Créer toujours plus… Avec toujours moins?

Grand Angle

épisode 2/2

Je contacte Véronique Leroy un vendredi après-midi via visio. Ravie de me partager les chiffres du Factory, elle commence à me dénombrer tous les dossiers reçus depuis la création de la structure et l’obtention de son contrat programme. Au fur et à mesure des années, les chiffres augmentent et sont très vite impressionnant. Parmi ceux-ci, Véronique me partage celui des rémunérations artistiques pour les résidences rémunérés (de 1 à 3 semaines), dont elle calcule le budget idéal si tous les projets étaient acceptés.

Factory ©Dominique Houcmant-Goldo

En 2023, les demandes de résidences englobaient 372 semaines regroupant 844 artistes, soit un budget total d’un peu plus de 1.5 millions d’euros.

En 2024, pour 513 semaines de résidences regroupant 1104 artistes, le budget dépasse les 2 millions d’euros.

En 2025, le budget continue d’augmenter à un rythme effréné. Pour 824 semaines de résidences, regroupant 1836 artistes, le budget s’élève à plus de 3.3 millions d’euros, soit 2 fois plus que deux ans auparavant.

La création récente de la structure Factory peut expliquer cette explosion des demandes, il n’y a eu pour l’instant que 4 éditions de leur appel à projet. Toutefois, les chiffres sont vertigineux. Ils sont la preuve d’une vitalité de création. Mais comment alors accueillir ces projets ? Y a-t-il suffisamment de place pour tous ces artistes qui souhaitent travailler?

L’émergence comme projet

«Il y a un foisonnement et on s’en réjouit, mais on se dit “Qu’est-ce qu’on fait de tout ça?”»

C’est en ces quelques mots que Véronique Leroy, coordinatrice du Factory, résume le sentiment qui l’habite face à l’avalanche des demandes. À  l’origine du Factory, il y a un festival dédié à l’émergence et aux projets de fin d’études des jeunes créateur·ices. Coordonné avec le Festival de Liège, la chaufferie Acte 1 et le conservatoire de Liège, le Factory se voulait être un temps de rencontre entre des jeunes artistes sortant·es d’école et des structures qui pourraient les soutenir dans leur première production. Aujourd’hui subsidié, le Factory développe ses activités par des accompagnements et des résidences rémunérées, tout en maintenant le festival à l’origine du projet.

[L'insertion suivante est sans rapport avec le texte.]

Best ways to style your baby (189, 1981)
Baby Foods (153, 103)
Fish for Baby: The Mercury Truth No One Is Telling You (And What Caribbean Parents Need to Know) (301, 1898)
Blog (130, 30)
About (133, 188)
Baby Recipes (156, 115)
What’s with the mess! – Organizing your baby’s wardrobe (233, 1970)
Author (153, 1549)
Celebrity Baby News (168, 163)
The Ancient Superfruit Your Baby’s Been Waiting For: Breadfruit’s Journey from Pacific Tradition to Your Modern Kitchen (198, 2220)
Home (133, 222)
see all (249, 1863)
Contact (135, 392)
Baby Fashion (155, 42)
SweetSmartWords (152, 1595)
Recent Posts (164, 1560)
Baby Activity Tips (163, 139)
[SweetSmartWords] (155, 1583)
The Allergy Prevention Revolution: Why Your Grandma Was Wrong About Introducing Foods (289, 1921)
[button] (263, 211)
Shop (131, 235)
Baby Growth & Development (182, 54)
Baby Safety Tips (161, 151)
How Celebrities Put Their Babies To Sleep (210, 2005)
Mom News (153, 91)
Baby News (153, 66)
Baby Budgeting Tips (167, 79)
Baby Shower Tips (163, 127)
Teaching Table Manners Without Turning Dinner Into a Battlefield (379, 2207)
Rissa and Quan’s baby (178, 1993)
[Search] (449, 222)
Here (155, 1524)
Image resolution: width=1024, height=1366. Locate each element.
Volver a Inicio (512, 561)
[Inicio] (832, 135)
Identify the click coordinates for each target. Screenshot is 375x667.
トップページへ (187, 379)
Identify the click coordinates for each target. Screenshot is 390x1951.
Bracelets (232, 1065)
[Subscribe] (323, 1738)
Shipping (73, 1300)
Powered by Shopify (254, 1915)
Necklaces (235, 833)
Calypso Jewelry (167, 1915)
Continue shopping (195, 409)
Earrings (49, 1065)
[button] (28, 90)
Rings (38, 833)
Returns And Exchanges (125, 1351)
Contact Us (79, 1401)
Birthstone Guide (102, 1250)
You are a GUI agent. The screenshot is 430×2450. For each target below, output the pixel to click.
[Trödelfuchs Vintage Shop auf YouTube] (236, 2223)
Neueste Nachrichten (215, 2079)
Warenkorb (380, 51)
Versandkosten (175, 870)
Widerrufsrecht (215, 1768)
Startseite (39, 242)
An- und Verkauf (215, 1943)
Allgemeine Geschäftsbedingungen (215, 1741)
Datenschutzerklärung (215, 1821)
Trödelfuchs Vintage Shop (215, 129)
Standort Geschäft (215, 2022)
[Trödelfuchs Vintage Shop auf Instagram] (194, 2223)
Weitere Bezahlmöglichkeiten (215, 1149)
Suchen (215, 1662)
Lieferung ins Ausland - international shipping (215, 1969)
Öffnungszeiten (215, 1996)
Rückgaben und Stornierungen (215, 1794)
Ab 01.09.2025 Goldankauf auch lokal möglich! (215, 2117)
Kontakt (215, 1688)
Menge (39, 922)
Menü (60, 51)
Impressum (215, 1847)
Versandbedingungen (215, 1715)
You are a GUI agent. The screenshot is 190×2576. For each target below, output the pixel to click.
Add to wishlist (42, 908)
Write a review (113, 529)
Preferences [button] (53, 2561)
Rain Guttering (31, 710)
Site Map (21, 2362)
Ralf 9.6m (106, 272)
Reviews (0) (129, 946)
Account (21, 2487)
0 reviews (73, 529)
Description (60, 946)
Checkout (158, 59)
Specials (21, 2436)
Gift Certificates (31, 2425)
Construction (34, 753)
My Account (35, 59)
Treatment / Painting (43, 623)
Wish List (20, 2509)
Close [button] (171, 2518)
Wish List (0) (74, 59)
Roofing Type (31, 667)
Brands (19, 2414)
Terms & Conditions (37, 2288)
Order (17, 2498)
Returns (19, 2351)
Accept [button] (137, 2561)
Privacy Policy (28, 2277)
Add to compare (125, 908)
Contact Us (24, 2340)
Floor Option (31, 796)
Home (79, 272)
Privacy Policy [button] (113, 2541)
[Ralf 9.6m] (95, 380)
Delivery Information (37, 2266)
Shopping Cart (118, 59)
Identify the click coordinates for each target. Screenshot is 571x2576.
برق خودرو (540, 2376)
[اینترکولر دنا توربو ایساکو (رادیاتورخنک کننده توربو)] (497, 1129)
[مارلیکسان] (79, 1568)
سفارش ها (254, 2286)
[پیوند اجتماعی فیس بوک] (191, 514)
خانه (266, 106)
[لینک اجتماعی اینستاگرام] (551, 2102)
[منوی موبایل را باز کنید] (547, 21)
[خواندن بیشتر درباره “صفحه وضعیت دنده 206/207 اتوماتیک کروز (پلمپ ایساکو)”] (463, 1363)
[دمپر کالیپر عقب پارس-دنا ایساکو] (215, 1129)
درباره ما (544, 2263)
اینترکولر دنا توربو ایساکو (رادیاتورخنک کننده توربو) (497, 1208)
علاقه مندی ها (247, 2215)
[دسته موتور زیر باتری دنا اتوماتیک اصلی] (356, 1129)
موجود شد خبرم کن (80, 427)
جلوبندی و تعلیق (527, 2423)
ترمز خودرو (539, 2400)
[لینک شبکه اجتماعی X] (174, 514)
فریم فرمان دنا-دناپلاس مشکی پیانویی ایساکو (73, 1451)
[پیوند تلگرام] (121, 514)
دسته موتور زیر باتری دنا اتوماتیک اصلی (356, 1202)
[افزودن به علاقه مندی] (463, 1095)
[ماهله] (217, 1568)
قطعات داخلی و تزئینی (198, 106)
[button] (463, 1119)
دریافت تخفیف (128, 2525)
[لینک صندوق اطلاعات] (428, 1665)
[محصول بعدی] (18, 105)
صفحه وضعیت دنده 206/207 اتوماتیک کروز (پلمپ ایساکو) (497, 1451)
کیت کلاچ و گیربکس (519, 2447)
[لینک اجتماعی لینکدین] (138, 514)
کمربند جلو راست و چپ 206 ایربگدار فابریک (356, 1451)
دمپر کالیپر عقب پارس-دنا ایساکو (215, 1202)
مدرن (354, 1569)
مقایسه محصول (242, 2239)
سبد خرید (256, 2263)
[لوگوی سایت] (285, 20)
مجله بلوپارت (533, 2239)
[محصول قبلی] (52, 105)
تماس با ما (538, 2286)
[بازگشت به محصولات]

Ces 4 dernières années, l’équipe du Factory a vu le nombre de candidatures tripler, passant de 235 formulaires en 2022 à 770 formulaires en 2025. Les résidences rémunérées sont les plus sollicitées passant de 84 demandes en 2022 à 397 demandes en 2025. La pression est grande sur cette structure qui, avec son contrat programme, ne peut répondre qu’à une très petite partie des demandes, et ce malgré les partenariats récents avec d’autres structures en FWB (le Théâtre et le Centre culturel de Namur, La maison de la culture de Tournai, le Théâtre Varia et Central/La Louvière).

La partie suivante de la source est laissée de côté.